The stock market is the ‘stupidest asset out there,’ but this asset is ‘hot, hot’
After four long days of nothing, the market has finally gotten its ‘mea culpa’ from Facebook’s Mark Zuckerberg over the data-leak scandal and how the social-networking giant plans to set things right.
His apology hasn’t done much for markets this morning. There’s a lot going on, though, with a nervous wait for China tariffs, plus some mulling over the Fed meeting, being blamed for a slide for stocks.
How much of this week has involved too many investor emotions? Everyone loves Facebook — or at least, did love it. Now lots of people feel betrayed, and stocks have tanked. That’s leads us to our call of the day from Michael Oliver, who runs North Carolina-based market-research group Momentum Structural Analysis.
“We regard the stock market, probably as — pardon — the stupidest asset out there in terms of its response to events in reality. It usually is packed full of emotion, more than other markets are packed,” said Oliver, in an interview with Real Vision.
A liking for stocks is handed down from generation to generation, he argues. To be invested, means you have to be in equities.
He’s worried on a couple of fronts right now with regards to equities. He’s been watching tech stocks and says they are “most packed with emotion and also most packed with the potential for greatest percent decline.”
Another kicker for stocks? While investors have rationalized the Fed’s moves away up to this point, the “shock effect of higher rates will finally grab the stock market by its ankles and take it down.”

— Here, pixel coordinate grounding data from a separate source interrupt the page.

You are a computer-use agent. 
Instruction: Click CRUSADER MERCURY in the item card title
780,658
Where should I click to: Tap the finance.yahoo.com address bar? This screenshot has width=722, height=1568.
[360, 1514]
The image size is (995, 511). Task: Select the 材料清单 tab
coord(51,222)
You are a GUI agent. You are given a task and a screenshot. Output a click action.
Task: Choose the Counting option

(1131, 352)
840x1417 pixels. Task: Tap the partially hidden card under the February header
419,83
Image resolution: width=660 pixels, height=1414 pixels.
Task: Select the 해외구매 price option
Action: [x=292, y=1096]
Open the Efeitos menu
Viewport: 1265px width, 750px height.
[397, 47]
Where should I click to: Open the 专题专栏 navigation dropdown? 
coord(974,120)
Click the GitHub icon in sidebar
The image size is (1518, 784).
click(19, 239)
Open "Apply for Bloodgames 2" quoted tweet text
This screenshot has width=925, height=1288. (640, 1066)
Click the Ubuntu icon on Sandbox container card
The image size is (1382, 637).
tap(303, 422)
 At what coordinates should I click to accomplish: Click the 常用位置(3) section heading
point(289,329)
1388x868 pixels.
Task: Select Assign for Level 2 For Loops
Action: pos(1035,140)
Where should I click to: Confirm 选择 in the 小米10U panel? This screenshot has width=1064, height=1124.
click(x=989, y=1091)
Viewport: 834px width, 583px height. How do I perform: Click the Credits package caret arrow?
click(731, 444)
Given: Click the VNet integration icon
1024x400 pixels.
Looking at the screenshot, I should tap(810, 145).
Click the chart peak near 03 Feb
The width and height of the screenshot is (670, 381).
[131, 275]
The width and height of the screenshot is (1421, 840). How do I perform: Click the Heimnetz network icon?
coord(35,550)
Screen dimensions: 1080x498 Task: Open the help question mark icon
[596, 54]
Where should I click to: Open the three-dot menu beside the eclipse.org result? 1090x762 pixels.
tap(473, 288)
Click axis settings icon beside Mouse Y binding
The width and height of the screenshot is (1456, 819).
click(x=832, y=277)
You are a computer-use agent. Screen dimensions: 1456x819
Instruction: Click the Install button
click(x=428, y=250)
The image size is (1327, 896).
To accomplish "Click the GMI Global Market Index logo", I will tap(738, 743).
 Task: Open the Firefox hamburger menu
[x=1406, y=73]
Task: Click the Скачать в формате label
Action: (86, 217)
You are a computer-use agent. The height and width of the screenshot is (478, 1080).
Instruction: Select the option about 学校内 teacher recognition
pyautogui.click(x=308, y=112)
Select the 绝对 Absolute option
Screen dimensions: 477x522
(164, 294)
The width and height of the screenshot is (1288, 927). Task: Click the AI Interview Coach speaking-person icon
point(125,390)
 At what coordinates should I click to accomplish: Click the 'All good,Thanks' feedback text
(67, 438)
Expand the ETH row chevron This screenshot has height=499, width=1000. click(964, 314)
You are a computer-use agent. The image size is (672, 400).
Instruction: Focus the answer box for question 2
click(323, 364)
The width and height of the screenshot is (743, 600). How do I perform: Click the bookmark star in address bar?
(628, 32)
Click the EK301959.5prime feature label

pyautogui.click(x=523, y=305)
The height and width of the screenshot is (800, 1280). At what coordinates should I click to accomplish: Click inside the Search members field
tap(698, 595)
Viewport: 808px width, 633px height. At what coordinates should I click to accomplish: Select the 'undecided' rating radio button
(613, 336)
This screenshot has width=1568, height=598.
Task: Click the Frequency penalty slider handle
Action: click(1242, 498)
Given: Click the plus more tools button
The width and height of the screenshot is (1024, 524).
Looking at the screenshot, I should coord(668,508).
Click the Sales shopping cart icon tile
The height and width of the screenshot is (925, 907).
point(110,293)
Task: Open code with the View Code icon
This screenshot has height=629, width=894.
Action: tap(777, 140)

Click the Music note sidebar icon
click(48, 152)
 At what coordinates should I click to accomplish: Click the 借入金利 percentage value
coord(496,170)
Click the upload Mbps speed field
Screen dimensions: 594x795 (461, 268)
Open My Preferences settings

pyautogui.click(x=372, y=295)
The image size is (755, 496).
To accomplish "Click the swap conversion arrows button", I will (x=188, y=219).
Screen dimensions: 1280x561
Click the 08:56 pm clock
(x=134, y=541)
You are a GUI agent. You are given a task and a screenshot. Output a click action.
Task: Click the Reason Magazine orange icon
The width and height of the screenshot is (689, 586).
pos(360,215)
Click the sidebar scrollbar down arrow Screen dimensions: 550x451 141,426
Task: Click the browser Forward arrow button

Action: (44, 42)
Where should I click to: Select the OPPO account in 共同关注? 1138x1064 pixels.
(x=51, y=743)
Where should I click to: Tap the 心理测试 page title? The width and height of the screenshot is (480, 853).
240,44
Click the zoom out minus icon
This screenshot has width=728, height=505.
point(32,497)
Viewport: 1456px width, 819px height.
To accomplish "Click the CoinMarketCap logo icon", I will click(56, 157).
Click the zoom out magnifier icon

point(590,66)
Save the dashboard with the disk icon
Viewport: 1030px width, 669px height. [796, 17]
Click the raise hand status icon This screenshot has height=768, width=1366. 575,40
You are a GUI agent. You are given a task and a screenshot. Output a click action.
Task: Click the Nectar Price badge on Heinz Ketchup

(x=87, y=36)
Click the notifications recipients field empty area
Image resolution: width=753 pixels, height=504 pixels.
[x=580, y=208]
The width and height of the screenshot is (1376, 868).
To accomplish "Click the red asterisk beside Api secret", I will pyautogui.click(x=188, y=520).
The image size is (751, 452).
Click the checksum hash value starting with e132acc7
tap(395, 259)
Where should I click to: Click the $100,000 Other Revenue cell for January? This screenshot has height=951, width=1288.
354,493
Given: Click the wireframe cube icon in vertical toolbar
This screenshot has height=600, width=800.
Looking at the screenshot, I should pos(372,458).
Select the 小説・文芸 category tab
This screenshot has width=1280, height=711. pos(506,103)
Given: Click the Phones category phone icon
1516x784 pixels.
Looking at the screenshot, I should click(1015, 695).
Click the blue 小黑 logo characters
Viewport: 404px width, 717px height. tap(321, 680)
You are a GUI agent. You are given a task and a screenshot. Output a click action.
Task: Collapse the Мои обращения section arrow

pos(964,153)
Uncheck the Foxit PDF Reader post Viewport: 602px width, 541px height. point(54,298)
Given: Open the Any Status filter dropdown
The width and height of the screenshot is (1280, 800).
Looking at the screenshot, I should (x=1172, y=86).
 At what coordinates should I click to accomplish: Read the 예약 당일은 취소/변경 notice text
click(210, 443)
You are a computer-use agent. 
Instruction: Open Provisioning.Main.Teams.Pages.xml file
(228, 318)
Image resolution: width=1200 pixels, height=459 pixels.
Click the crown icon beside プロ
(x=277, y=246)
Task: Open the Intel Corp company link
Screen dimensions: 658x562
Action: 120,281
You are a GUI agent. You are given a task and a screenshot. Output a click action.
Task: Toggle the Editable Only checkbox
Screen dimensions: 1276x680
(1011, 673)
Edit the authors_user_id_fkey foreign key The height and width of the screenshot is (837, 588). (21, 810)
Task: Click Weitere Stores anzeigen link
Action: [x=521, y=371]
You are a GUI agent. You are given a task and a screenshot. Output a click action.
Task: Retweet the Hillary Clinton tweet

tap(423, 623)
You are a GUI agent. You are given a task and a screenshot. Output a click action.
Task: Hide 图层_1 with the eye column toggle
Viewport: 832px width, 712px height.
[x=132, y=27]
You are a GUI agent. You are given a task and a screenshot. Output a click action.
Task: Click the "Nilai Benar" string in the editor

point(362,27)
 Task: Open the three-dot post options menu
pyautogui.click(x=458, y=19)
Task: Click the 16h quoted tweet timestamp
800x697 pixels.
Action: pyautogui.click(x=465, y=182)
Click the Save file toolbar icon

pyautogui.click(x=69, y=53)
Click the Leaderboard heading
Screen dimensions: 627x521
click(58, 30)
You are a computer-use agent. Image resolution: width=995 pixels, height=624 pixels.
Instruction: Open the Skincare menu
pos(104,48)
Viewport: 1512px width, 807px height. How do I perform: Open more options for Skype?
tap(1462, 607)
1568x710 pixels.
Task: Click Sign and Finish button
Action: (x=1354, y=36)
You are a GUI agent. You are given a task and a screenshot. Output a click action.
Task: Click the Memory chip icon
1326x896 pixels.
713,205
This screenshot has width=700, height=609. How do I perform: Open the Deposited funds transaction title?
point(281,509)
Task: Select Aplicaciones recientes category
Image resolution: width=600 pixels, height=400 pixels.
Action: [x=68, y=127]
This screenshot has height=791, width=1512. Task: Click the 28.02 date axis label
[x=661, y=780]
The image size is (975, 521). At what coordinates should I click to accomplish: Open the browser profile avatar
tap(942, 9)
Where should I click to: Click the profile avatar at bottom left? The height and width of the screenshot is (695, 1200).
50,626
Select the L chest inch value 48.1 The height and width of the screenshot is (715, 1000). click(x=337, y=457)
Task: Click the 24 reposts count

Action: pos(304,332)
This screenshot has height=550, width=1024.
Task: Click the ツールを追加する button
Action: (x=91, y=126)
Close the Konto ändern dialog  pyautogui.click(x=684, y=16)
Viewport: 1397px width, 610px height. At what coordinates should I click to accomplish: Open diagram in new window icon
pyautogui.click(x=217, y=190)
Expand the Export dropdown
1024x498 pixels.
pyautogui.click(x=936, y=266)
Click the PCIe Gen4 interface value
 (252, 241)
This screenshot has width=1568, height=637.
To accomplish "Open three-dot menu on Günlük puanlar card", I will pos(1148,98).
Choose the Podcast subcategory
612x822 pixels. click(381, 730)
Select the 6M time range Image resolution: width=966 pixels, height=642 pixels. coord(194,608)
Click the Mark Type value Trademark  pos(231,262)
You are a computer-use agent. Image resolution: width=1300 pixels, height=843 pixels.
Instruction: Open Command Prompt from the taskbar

Oliver suggests an alternative place to put cash — “hot, hot” food markets. “They’re sound asleep, their volatility is nonexistent, and they’re not going to zero,” he says.
He said his charts show momentum building for these assets. He thinks they could produce a 30% to 40% surge this year, what with the gains seen this year for soybeans, wheat and corn already. While he shies away from developed markets, he likes emerging markets because they have a direct correlation to the asset class.
The year in grains
Oliver is not alone in his foodie thoughts. Blogger the Macro Tourist has declared them “the last remaining cheap asset.”
Read: U.S. soybeans would be China’s biggest weapon in a trade war
Key market gauges
The Dow DJIA, -1.37% , S&P 500 SPX, -1.25% and Nasdaq COMP, -1.26% have all opened deep in the red, with those China tariffs expected from Trump today.
Asia stocks finished mostly lower, with the Hang Seng HSI, -1.09% index dropping 1% after central banks in the region raised rates in response to the Fed move.
Gold GCM8, +0.72% is adding to Wednesday’s post-Fed gains, while the dollarDXY, +0.10% is sagging. The pound GBPUSD, -0.2475% is having a nice run as the Bank of England met and left rates unchanged, but hinted of hikes to come. Sterling strength hit the FTSE 100 UKX, -1.50% , though it’s just a sea of red ink everywhere, including Europe stocks
Crude oil CLK8, -1.20% is pulling back after finishing near a seven-week high on Wednesday.
Read Market Snapshot for more
Larry Tentarelli, founder of Trend Trading Signals, says aerospace/defense stocks are “technically set up for potentially new highs.”
While the S&P 500 dropped all the way down to its 200-day moving average, a closely watched chart level, on Feb 9, defense names Raytheon RTN, -0.64% and Northrup Grummon NOC, -1.24% haven’t closed below their 50-day moving averages since December and September 2017, respectively, notes Tentarelli in emailed comments.
He adds that action for those stocks is a “sign of considerable strength versus the index.” Moving averages are a tool used by chartists to gauge trends.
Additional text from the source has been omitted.